When we examine the degree of second-order epistasis, we found significant variation in both the magnitude and the sign (i.e., switching from increasing to decreasing catalytic activity, or vice versa) of specific epistatic interactions across environments (Fig. 5a). For example, the h258L × i271T interaction is highly synergistic in the Zn2+, Mg2+, Cu2+, and Ca2+ environments, but only marginal in the Mn2+, Ni2+, and Co2+ environments, and is highly antagonistic in the Cd2+ environment. Similarly, the l72R × f273L and i271T × f273L interactions are positive for all metal environments except Cd2+ (Fig. 5a). A set of smaller individual effects can explain the difference in other metal environments. For example, smaller average effects of l72R, Δ193S, and f273L (G × E) as well as the less synergistic h258L × i271T and Δ193S × f273L interactions contribute to the difference in overall improvement by all five mutations in Zn2+ and Ni2+ environment (910- vs. 18-fold, Fig. 1c)24. These G × E and G × G × E interactions help to explain the unique topology of each metal’s adaptive landscape, demonstrating that they can profoundly alter the evolutionary trajectories across it.

Fig. 5: Changes in epistatic interactions.
figure 5

a The pairwise epistatic interaction effects for each metal environment. The two interacting residues are denoted on the x-axis by their positions, with an “x” in between them (e.g., 72 × 193 denote the pair-wise effects of mutations at positions 72 and 193). b The relationship between the effect of mutating position 271 and the number of previously fixed substitutions at other sites for each metal. Symbol (*) denotes a statistically significant correlation (p < 0.05 after correcting for multiple tests). c The impact of previous substitutions at positions 72, 193, 258. and 273 on the effect of the substitution at position 271.
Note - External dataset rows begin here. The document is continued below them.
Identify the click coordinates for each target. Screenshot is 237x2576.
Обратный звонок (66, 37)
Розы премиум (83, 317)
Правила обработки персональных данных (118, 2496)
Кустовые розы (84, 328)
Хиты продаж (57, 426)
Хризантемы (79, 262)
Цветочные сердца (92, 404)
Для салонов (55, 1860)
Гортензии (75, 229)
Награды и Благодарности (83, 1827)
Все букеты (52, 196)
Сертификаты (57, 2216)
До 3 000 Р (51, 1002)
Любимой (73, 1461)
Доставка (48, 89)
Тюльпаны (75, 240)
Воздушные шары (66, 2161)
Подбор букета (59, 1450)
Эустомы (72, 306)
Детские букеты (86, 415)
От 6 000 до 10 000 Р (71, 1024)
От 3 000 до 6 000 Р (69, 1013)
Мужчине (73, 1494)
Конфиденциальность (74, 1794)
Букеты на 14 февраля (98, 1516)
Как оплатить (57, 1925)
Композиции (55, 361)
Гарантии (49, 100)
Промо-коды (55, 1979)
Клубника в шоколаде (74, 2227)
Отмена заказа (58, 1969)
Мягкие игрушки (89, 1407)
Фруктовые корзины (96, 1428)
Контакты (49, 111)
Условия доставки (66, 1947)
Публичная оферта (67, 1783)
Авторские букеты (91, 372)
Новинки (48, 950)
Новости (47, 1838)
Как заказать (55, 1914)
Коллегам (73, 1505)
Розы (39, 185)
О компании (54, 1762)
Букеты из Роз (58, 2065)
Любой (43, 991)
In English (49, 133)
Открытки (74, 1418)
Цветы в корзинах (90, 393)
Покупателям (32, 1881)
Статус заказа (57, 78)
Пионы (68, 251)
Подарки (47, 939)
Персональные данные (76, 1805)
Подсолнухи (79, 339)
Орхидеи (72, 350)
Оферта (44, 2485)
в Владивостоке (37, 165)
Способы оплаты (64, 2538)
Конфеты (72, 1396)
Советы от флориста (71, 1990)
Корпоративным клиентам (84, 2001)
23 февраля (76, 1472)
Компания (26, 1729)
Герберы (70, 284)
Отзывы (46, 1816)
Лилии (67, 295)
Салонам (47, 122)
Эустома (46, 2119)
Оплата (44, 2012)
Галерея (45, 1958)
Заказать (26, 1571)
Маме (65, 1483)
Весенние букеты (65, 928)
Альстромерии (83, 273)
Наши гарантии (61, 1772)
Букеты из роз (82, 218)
As previously described, with the exception of Cd2+, all seven other metal environments have the highest activity across this region of sequence space at the fully derived MPH genotype. However, the topology of each landscape is still unique, as each metal environment results in a distinct evolutionary trajectory beginning from the fully ancestral genotype (Fig. 6); while some can clearly evolve to the derived MPH genotype, others could potentially become stranded at a different genotype representing a local maximum instead (Fig. 3c, d, f, g). We analyzed the mutational effects and epistatic interactions that were responsible for these different adaptive landscape topologies. We note several key G × G × E interactions that at least partially explain how these landscape differences emerged: i271T is of particular interest, as this mutation reduces activity when introduced into the ancestral genetic background in all metal environments except Cd2+, only becoming positive after several other mutations have first arisen (i271T’s effect on activity is positively correlated with the number of mutations that were previously fixed for all environments except Cd2+—Fig. 5b). Furthermore, this pattern of i271T’s dependence on other mutations is driven by its interactions with h258L and f273L (Fig. 5c). For example, positive epistatic interactions that involve i271T in the Mn2+, Mg2+, and Ni2+ environments mean that its effect is less negative if introduced after other mutations are already fixed; however, at no point in the projected trajectory are these interactions sufficient to reverse the sign of i271T from negative to positive (Fig. 3c, d, g), explaining why adaptive trajectories in those environments fail to reach the fully derived MPH genotype. Similarly, l72R × h258L exhibits strong antagonistic epistasis, and the fixation of h258L leads to l72R decreasing enzyme activity in the Mn2+ and Mg2+ environments, similarly preventing those trajectories from reaching the fully derived MPH genotype (Figs. 5a and 6).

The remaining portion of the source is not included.